Many LGBTQ+ youth say that their relationship with their parents was much closer
after they came out because it was more honest. They say it was a relief to feel
like they weren’t keeping a secret anymore.
Sometimes a young person doesn’t come out to their parents, but rather their
parents discover that their children at a much earlier age—sometimes as young
as two or three years old—are expressing signs of gender creativity. For these
children, they and their parents work through the process together.

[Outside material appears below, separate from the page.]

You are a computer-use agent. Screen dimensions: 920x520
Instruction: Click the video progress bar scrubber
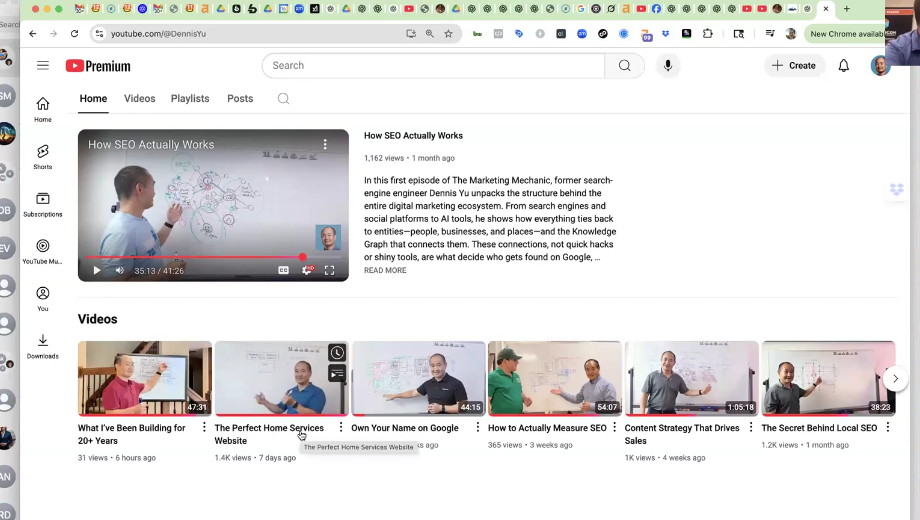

But it doesn’t always work that way, so before you come out to your parents,
there are some things for you to consider:
Think about your parents’ general reaction to LGBTQ+ people. Find out as much
as you can by observing them or asking indirect questions. Do they have friends
who are LGBTQ+? Do they read books or go to movies that include LGBTQ+
people? Is their faith community welcoming? Have you heard them say that
there’s nothing wrong with being lesbian, gay, bisexual, transgender, gender
nonconforming, or queer?
Think about your relationship with your parents. Have they shown that they love
you even when they’re upset with you? Have they stuck by you even when you’ve
done something they didn’t like?
Think about having a plan in place if they don’t respond well, including someone
to call right away if you need support. If you had to leave home, do you have a
place to stay? If your parents cut off financial support, do you have someone else
who can help you?
You’re the only one who can answer these questions. Weigh the balance of “yes”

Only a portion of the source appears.